The parties have stipulated a copy of the 2007 return, and nothing resembling a qualified appraisal is included with it. Indeed, petitioners concede on brief: "We admit that the full [Fiorenzo] appraisal was not included with the  return". For lack of a qualified appraisal included with the 2007 return, we will sustain respondent's adjustments disallowing for 2007 and 2008 petitioners' charitable contribution deductions claimed on account of their contribution of the facade easement to Landmark.
II. Application of the Accuracy-Related Penalty
Respondent seeks to impose a 40% accuracy-related penalty for each of the years in issue under section 6662(h) or, in the alternative, a 20% penalty under section 6662(a) and either subsection (b)(1) or (2). Under section 7491(c), the Commissioner bears the burden of production with regard to penalties and must [*17] come forward with sufficient evidence indicating that it is proper to impose penalties. Higbee v.

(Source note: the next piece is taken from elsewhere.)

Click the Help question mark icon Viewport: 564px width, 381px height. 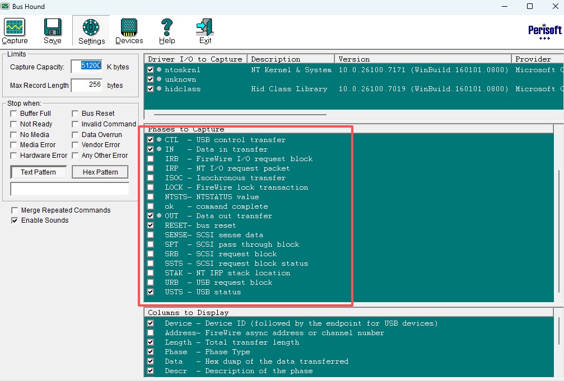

Commissioner, 116 T.C. 438, 446 (2001). However, once the Commissioner has met the burden of production, the burden of proof remains with the taxpayer, including the burden of proving that the penalties are inappropriate because of reasonable cause. Id. at 446-447. Only one accuracy-related penalty may be applied with respect to any given portion of an underpayment, even if that portion is subject to the penalty on more than one of the grounds set out in section 6662(b). Sec. 1.6662-2(c), Income Tax Regs.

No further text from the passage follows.